In our analysis of MBL deposition in glomeruli, we did not find MBL deposition to be a prog-nostic factor in patients with IMN. A Japanese study contradicted our results by finding that MBL deposition was a detrimental factor in the deterioration of renal function8, but their subjects were older (mean age 62.5 years) and had lower baseline eGFR levels (mean baseline eGFR, 71.9 mL/min/1.73 m2 ) compared to our subjects. These factors may produce differences in patient prognosis.
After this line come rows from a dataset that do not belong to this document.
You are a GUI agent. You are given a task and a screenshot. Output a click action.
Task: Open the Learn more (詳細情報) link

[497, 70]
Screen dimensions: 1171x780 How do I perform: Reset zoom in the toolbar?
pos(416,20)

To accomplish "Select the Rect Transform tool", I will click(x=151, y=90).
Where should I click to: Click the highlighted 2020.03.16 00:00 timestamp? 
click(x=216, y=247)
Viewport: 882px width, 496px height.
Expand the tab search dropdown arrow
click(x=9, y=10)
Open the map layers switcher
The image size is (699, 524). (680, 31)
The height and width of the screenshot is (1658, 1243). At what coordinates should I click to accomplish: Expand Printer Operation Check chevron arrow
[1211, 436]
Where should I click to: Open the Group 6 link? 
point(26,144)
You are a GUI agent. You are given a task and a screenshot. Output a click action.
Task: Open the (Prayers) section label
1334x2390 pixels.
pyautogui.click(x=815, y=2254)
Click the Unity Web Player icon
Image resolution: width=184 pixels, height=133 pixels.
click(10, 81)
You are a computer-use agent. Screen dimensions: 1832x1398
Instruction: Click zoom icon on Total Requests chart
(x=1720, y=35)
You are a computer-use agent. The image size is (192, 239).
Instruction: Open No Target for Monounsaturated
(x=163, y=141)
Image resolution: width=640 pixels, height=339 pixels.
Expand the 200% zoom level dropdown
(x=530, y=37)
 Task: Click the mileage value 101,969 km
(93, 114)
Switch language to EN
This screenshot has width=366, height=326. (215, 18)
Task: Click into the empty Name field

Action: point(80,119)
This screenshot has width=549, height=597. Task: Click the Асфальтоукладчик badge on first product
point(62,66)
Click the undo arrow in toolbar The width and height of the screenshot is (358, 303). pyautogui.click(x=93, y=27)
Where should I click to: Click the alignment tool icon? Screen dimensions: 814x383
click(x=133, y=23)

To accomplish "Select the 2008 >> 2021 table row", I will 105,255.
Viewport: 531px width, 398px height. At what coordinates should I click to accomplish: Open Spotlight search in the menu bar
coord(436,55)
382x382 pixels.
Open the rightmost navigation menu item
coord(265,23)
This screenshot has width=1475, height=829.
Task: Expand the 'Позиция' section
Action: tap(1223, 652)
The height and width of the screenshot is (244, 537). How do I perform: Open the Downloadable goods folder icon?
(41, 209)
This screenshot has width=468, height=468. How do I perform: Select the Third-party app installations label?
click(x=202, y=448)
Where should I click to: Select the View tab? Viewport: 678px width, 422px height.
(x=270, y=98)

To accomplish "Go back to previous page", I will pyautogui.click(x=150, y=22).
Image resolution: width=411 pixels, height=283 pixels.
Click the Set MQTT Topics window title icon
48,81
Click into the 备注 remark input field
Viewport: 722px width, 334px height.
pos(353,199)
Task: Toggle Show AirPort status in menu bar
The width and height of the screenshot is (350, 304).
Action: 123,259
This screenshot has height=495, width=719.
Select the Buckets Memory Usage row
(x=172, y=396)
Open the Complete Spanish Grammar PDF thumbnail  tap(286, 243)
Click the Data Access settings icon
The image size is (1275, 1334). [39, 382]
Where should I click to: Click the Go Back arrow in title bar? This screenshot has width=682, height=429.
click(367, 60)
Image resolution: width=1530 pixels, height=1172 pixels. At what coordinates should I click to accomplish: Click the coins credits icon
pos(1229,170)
Our studies in IMN patients have also shown that the complement agglutinin pathway is associated with the development of IMN and that serum MBL levels are not associated with prognosis 16. However, some studies have also found better remission rates in IMN patients with MBL deposition. Reason for consideration: There was no difference in expression of anti-PLA2R antibody titres in our MBL subgroup, as it has been demonstrated in our previous studies or in other relevant studies24,25 that anti-PLA2R antibody positive patients have more severe proteinuria than negative patients, and if there was no differential expression of antibody titres between the two MBL positive and negative groups, this could lead to no significant difference in the analysis of MBL on prognosis. However, further studies are needed to explore the interaction between glomerular MBL and anti-PLA2R antibodies.
Limitations
Limitations of this study include the short follow-up period and the lack of measurement of renal tissue complement composition in normal controls. We plan to follow up with a multicentre study to include more patients with IMN, as well as extend the follow-up period and increase the longitudinal study in order to make our study more convincing.